午时左右,两人在亭中用饭,温暖的日光落在身上很是舒适。
徐暖捧着手中的鱼汤,见尹若月极其认真的吃着鱼笑着说:“你不爱肉,怎么却对鱼肉颇为喜欢?”
“也许是母亲最爱喝的是鱼汤,因此我也跟着喜欢上了。”
尹若月挑着刺,而后夹着鱼肉递于徐暖嘴旁说:“这是请宫中的御厨烹制的,味道不错。”
鱼肉虽嫩滑,不过徐暖还是偏爱汤。待用尽这顿饭后,宫里便来人送了圣旨过来。
徐暖捧着热茶见尹若月好似没有打开那道圣旨的想法,便起身拿起一旁的圣旨当着尹若月的面打开。
可在看完这道圣旨之后,徐暖实在忍不住笑了。
一旁的尹若月好奇的问:“夫人怎么如此欢喜?”
“徐霖这道圣旨居然只是来说此事与他不关?”徐暖说着便将圣旨递于尹若月。
尹若月接过一看便合上,随意的放在一处说:“大约他也怕我会一不小心摘了他的皇位吧。”
“那皇帝已经不管,大臣再怎么折腾,应当也闹不起什么浪花了吧。”徐暖心才稍稍安定下来。
“不一定。”
原本才放下心的徐暖,听着尹若月这突然的话,一下的又悬了起来。
“难不成芙儿真的抓做月儿的把柄了?”徐暖皱着眉头询问。
尹若月放下手中的黑棋,指尖摸着徐暖眉心的微皱笑道:“夫人在替月儿担心吗?”
“自然是为你,难不成还有别的?”徐暖握着尹若月温热的手不明白的回着。
可偏偏尹若月只是兴致极好的点头,而后细声地说:“月儿喜欢夫人担心的模样,尤其是为月儿一个人担心的时候。”
额……
徐暖恨不得咬上这人一口,偏偏尹若月身上廋的很。
“不许不正经!”徐暖坐在尹若月对面,放下一白棋说着。
尹若月执黑棋肆意的落在一处角落,悠闲地应着:“夫人莫生气,月儿就是瞧着夫人太正经了,所以忍不住想要逗弄逗弄。”
“那你还不与我说,究竟想如何处理芙儿一事?”
“此事不急,等月儿看看朝中还有哪些大臣与她勾结,到时再一并收拾了也不错。”
徐暖稍稍停顿的说:“放长线钓大鱼?”
尹若月眼眸微带笑意,指尖摩挲着那黑棋应着:“夫人这话说的倒是很在理。”
“停,月儿已成了一条。”尹若月忽地满是正经的说着,然而挽起衣袖,一颗颗拾起黑棋。
徐暖怔怔地看着,方才发现眼下棋盘上的局势好像不太妙,只见尹若月消去一重要白棋,顿时原先徐暖还有些用途的棋子,全然被尹若月压制。

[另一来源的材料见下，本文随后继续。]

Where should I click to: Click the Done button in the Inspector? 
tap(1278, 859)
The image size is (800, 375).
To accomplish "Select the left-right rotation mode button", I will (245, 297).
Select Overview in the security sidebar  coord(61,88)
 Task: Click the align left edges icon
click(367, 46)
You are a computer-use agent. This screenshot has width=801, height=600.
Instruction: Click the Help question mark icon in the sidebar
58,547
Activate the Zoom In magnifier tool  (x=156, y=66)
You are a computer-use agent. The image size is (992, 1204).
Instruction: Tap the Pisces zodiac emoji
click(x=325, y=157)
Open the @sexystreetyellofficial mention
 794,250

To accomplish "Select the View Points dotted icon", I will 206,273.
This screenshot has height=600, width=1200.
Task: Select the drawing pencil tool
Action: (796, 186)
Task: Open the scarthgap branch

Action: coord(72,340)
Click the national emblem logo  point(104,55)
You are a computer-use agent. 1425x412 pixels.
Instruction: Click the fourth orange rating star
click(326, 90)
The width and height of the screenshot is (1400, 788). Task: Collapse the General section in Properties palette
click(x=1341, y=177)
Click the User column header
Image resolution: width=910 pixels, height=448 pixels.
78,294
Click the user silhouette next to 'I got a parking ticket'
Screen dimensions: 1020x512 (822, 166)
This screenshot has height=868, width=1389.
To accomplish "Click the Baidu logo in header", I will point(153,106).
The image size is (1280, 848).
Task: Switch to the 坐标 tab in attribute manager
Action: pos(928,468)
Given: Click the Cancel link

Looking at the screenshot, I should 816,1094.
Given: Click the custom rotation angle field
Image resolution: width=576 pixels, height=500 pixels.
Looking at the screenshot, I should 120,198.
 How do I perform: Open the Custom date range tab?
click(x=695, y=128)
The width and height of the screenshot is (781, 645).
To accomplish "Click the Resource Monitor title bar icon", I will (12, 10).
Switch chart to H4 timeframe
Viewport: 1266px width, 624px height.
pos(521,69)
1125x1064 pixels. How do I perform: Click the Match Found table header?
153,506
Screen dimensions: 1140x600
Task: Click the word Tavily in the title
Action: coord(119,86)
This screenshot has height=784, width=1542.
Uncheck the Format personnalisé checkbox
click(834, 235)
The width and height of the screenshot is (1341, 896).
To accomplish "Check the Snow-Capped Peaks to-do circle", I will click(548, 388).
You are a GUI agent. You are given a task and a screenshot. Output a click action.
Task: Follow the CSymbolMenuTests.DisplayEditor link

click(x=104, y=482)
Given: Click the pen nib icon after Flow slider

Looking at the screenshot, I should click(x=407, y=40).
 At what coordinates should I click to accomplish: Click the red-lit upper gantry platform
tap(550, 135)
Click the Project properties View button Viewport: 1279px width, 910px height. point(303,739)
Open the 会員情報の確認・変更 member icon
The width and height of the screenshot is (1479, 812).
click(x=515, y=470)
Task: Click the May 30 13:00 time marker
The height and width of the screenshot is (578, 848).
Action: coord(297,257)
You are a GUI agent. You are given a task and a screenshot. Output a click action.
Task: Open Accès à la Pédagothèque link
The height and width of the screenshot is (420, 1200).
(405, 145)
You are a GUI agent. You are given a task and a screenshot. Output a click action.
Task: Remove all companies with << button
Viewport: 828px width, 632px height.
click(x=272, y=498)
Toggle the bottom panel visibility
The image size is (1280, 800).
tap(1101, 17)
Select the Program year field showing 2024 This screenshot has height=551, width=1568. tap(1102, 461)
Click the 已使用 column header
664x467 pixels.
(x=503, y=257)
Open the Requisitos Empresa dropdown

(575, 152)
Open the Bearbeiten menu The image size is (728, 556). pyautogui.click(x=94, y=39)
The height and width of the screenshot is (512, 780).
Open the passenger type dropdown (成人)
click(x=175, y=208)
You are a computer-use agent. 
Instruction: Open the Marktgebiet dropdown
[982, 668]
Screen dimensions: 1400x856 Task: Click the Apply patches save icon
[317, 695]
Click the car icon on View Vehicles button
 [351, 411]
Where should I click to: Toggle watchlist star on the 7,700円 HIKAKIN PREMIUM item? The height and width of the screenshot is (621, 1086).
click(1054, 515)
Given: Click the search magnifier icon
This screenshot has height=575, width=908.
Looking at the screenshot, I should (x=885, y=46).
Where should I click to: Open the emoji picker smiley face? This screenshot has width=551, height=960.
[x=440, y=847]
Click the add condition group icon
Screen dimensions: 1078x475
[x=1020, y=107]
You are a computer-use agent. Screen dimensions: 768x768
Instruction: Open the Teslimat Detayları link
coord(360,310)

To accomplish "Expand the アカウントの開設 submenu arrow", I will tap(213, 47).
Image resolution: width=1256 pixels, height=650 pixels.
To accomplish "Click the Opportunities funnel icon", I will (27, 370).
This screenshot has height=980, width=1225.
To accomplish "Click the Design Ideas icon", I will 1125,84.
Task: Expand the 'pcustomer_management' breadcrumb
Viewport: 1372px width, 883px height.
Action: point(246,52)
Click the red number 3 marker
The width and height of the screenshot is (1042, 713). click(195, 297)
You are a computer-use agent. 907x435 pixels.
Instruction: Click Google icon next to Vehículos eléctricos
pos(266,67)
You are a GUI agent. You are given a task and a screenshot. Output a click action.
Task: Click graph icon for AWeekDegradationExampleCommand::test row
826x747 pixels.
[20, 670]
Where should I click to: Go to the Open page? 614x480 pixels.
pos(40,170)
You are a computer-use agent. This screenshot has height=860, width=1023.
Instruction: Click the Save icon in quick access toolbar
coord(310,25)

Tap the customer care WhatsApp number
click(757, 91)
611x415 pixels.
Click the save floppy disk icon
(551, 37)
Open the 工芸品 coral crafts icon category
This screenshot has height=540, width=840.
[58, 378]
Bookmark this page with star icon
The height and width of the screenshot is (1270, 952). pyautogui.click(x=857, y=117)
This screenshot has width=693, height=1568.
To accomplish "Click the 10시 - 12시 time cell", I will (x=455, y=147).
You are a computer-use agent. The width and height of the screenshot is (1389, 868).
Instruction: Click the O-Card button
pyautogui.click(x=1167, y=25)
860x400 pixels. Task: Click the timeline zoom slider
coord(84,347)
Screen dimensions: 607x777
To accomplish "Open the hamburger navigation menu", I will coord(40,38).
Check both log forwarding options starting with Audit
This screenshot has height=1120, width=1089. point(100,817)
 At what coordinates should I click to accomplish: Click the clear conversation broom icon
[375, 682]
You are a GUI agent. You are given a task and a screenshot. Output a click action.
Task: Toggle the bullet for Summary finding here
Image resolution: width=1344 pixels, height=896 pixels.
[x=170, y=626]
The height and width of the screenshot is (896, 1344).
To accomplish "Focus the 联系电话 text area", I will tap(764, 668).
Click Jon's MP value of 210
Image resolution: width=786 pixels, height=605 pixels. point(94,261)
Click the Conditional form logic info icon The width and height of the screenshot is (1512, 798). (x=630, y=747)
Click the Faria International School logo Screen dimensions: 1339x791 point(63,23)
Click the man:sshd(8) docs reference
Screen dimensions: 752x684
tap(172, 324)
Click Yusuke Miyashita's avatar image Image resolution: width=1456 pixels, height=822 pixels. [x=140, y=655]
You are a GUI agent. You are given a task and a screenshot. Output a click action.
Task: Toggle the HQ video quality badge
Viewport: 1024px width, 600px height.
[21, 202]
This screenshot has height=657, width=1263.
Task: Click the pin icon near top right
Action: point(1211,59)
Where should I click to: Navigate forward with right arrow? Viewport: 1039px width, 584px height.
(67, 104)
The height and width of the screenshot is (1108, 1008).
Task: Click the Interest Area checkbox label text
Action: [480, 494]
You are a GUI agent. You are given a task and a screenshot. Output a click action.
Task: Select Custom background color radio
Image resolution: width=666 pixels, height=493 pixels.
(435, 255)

尹若月满是笑意的说:“夫人可是不要忘了,三局两胜,今夜可不能耍赖。”
好奸诈啊!
四月辗转入末,梨花已然开的越发绚烂,那日被官兵围堵一事竟然就像石子没入水中,毫无半点动静。
待浴兰节时,清早徐暖便被小杏拉着泡药浴,而尹若月却在外头享受着早饭。
待出浴时,徐暖整个身子都是软软的。尹若月手中握着帕巾擦拭散落的发,轻声说:
“旁人泡药汤出来时神清气爽,怎么夫人偏偏还柔弱许多。”
徐暖身着里衣,手中握着茶杯小口的饮着茶水,透过铜镜望着尹若月应道:“你还说风凉话,明明若不是你昨夜……”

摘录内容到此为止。